NEW YORK, May 5, 2026 /PRNewswire/ -- Hoth Therapeutics, Inc. (NASDAQ:HOTH), a clinical-stage biopharmaceutical company, today announced that it has secured regulatory authorization in Spain for its Phase 2a CLEER Trial of HT-001, while concurrently reporting encouraging interim clinical results demonstrating meaningful efficacy and safety in cancer patients experiencing EGFR inhibitor-associated skin toxicities.

The authorization supports the continued advancement of Hoth's randomized, placebo-controlled, dose-ranging Phase 2a study evaluating HT-001 for the treatment of dermatologic toxicities associated with epidermal growth factor receptor (EGFR) inhibitor therapies.

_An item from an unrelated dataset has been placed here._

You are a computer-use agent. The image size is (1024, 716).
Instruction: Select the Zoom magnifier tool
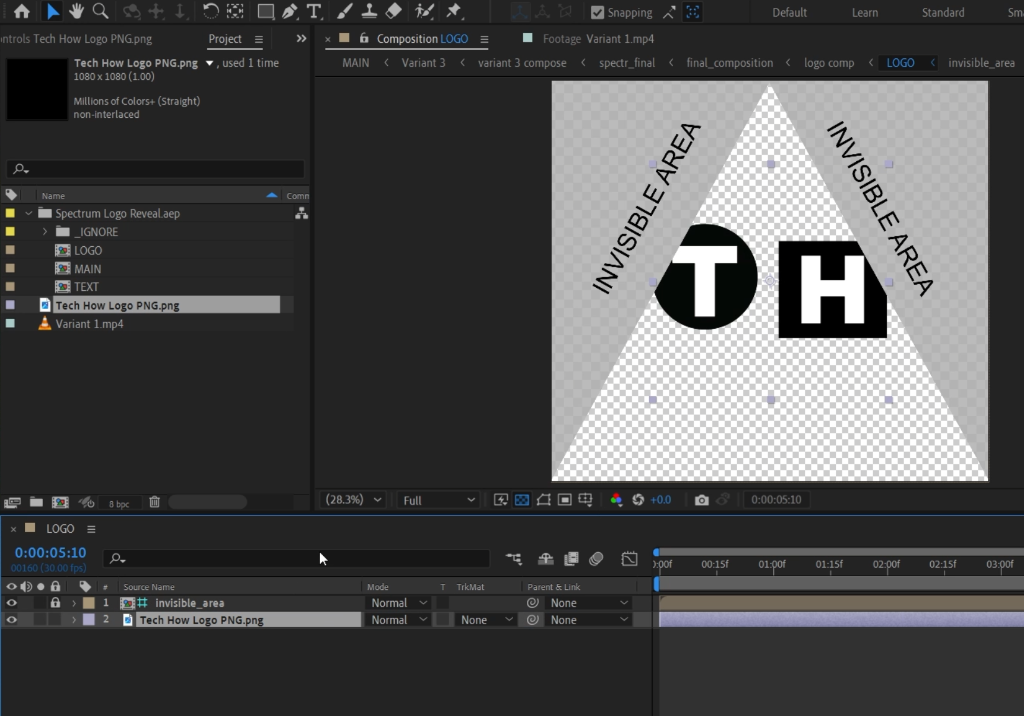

Interim Clinical Results Highlight Strong Efficacy Signal

Preliminary data from the ongoing study indicate:

  • Patients achieved the primary efficacy endpoint, with rash severity reduced to clinically manageable levels (ARIGA ≤1) by Week 6
  • Over 65% of patients reported meaningful reductions in pain and itching
  • Zero patients required dose reduction or discontinuation of their underlying EGFR inhibitor cancer therapy
  • Favorable safety profile, with no treatment-limiting adverse events observed

These findings suggest that HT-001 may enable patients to remain on life-saving cancer therapies longer, addressing a major limitation of current oncology treatment regimens.